Content starts
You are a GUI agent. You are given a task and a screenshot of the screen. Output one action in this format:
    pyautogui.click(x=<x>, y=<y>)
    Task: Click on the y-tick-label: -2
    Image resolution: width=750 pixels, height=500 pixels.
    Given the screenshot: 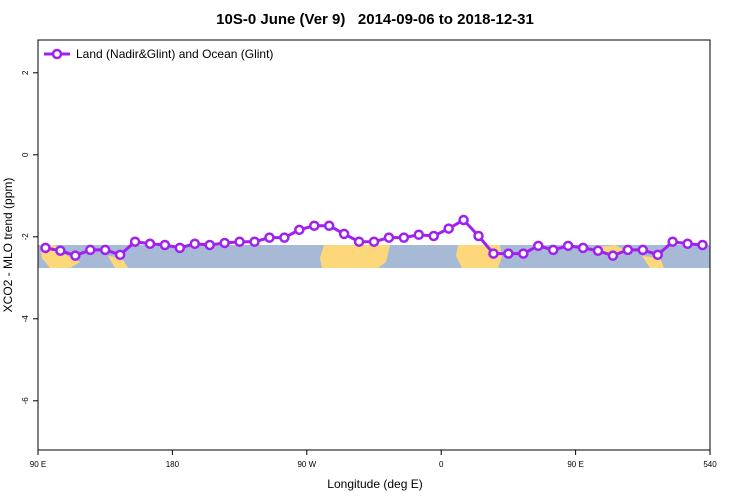 What is the action you would take?
    pyautogui.click(x=26, y=237)
    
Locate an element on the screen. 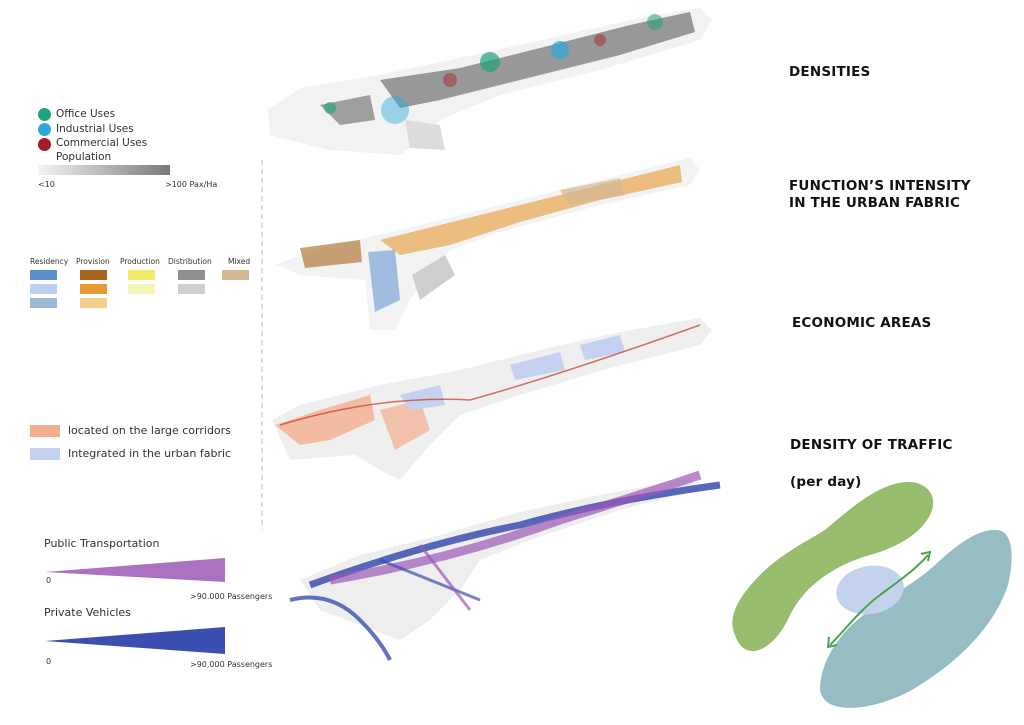 This screenshot has width=1024, height=725. private-max-label: >90,000 Passengers is located at coordinates (232, 664).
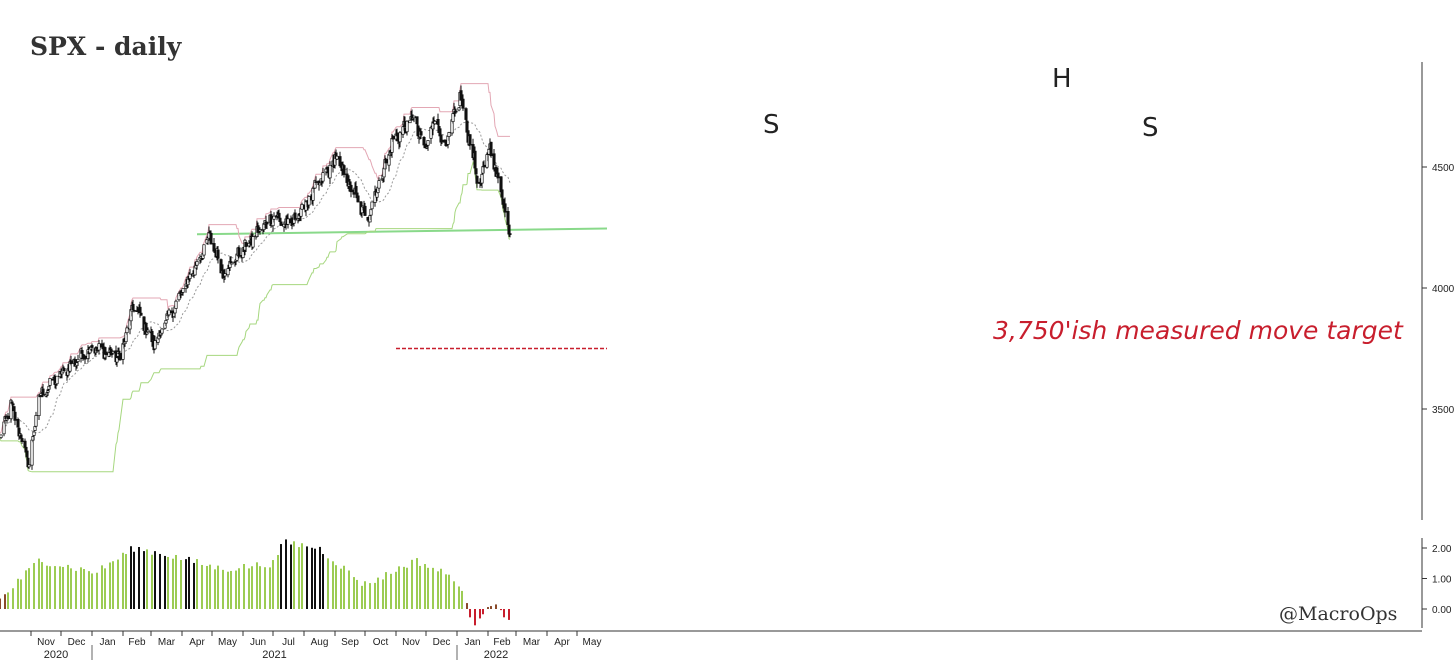  Describe the element at coordinates (1150, 128) in the screenshot. I see `right-shoulder-label: S` at that location.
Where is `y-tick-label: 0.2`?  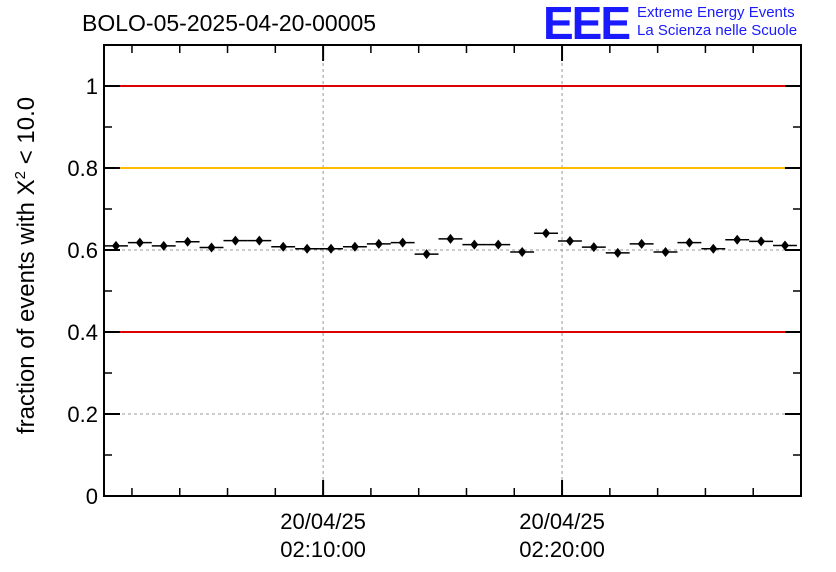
Content ends
* Work to be completed
Reproduce the portion of the records running from their start through the line containing "Image resolution: width=750", changing "GUI agent" to "desktop agent" and keeping everything else unaltered.

* Response
You are a desktop agent. You are given a task and a screenshot of the screen. Output one action in this format:
    pyautogui.click(x=<x>, y=<y>)
    Task: Click on the y-tick-label: -2
    Image resolution: width=750 pixels, height=500 pixels.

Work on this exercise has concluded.